(TASK PROMPT) In full and word for word, print the data below.

[Opening SOURCE INFORMATION section]

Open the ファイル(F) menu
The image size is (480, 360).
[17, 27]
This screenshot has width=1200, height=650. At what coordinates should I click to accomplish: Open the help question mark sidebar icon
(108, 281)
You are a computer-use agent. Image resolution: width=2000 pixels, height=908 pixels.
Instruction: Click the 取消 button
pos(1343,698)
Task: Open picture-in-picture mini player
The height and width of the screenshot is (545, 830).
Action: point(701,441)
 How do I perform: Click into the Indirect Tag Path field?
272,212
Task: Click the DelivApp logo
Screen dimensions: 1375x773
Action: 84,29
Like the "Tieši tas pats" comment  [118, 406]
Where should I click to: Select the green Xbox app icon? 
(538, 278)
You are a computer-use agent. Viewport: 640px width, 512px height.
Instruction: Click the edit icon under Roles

[Closing SOURCE INFORMATION section]

(FINISHED TASK)
Open the ファイル(F) menu
The image size is (480, 360).
[17, 27]
This screenshot has width=1200, height=650. At what coordinates should I click to accomplish: Open the help question mark sidebar icon
(108, 281)
You are a computer-use agent. Image resolution: width=2000 pixels, height=908 pixels.
Instruction: Click the 取消 button
pos(1343,698)
Task: Open picture-in-picture mini player
The height and width of the screenshot is (545, 830).
Action: point(701,441)
 How do I perform: Click into the Indirect Tag Path field?
272,212
Task: Click the DelivApp logo
Screen dimensions: 1375x773
Action: 84,29
Like the "Tieši tas pats" comment  [118, 406]
Where should I click to: Select the green Xbox app icon? 
(538, 278)
You are a computer-use agent. Viewport: 640px width, 512px height.
Instruction: Click the edit icon under Roles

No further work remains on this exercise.